▸ TASK INSTRUCTIONS
a - Rewrite the Charlotte timeline, starting at "- YMCA becomes" and ending at "public schools established.", with "YMCA" replaced by "Young Men's Christian Association".
b - Answer these questions from the Charlotte timeline.
(i) In what year was Mecklenburg County established?
(ii) What opened in Charlotte in 1837?
(iii) What population does the timeline give for 1880?

▸ SELECTED EXCERPT
....................
= Timeline of Charlotte, North Carolina =

The following is a timeline of the history of Charlotte, North Carolina, United States.

==Prior to 19th century==

- 1763 – Mecklenburg County established.
- 1768 – Charlotte Town incorporated.
- 1770 – Queen's Museum chartered.
- 1774 – Charlotte becomes capital of county.
- 1775 – Mecklenburg Resolves signed.
- 1777 – Liberty Hall Academy incorporated.
- 1780 – Battle of Charlotte fought.

==19th century==
- 1835 – Charlotte Journal newspaper begins publication.
- 1837 – Charlotte Mint opens.
- 1850 – William F. Davidson becomes mayor.
- 1852
  - Railway begins operating.
  - Western Democrat newspaper begins publication.
- 1857
  - Charlotte Female Institute established.
  - YMCA becomes active.
  - Gas lighting in use.
- 1858 – Charlotte Military Academy established.
- 1867 – Biddle Memorial Institute founded.
- 1875 – Charlotte public schools established.
- 1880 – Population: 7,084.
- 1886 – Charlotte Chronicle newspaper begins publication.
- 1887
  - Electric lighting in use.
  - Charlotte Fire Department founded.
- 1888 – The Charlotte News begins publication.
....................
▸ SOURCE MATERIAL
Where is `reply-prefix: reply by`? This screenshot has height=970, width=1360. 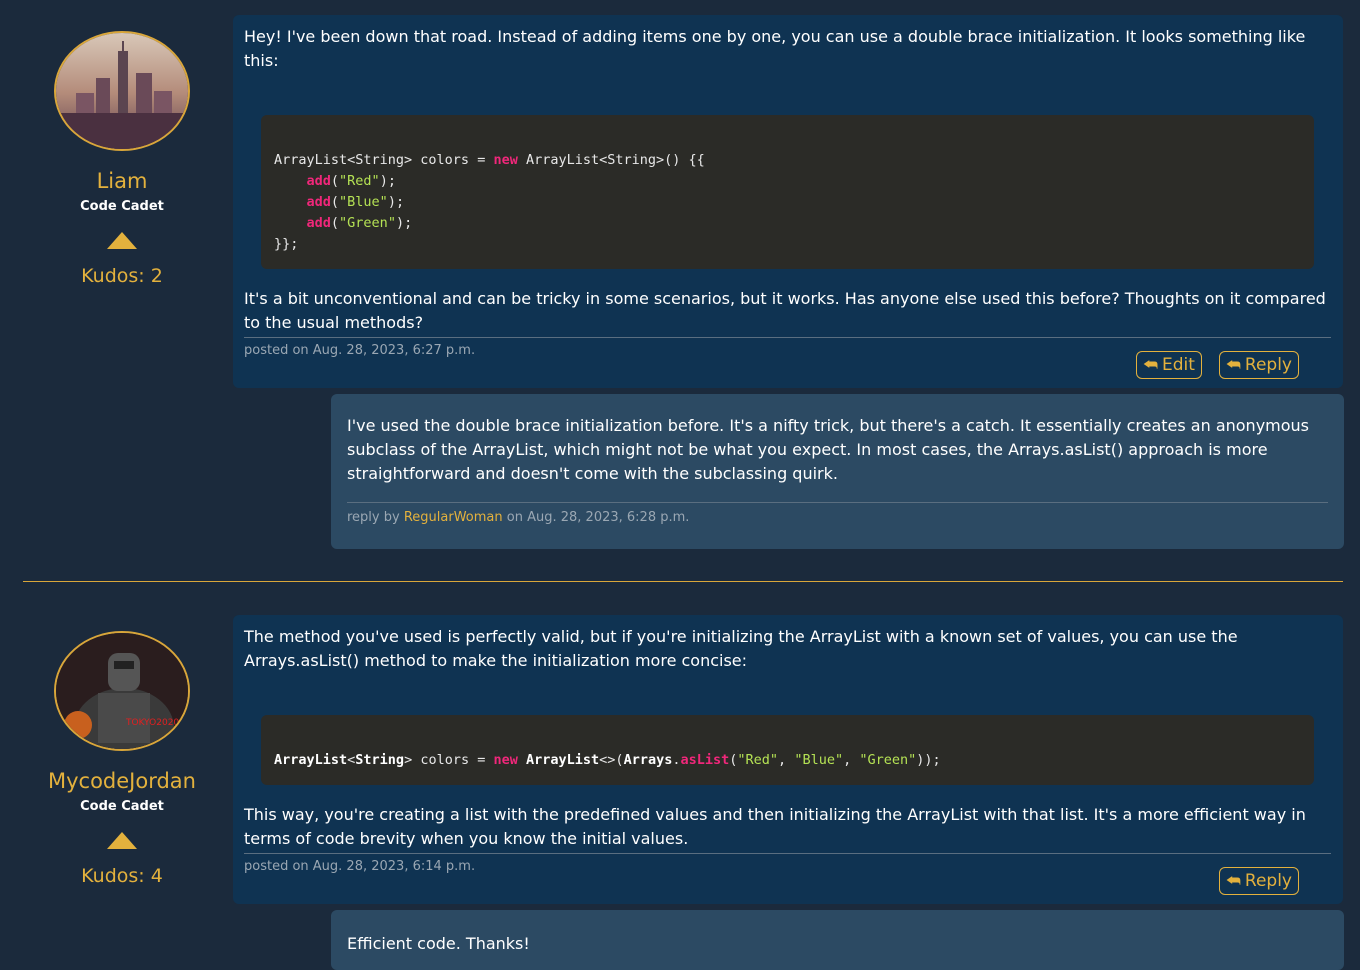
....................
▸ ANSWERS GIVEN
a -
- Young Men's Christian Association becomes active.
  - Gas lighting in use.
- 1858 – Charlotte Military Academy established.
- 1867 – Biddle Memorial Institute founded.
- 1875 – Charlotte public schools established.

b -
(i) 1763
(ii) The Charlotte Mint
(iii) 7,084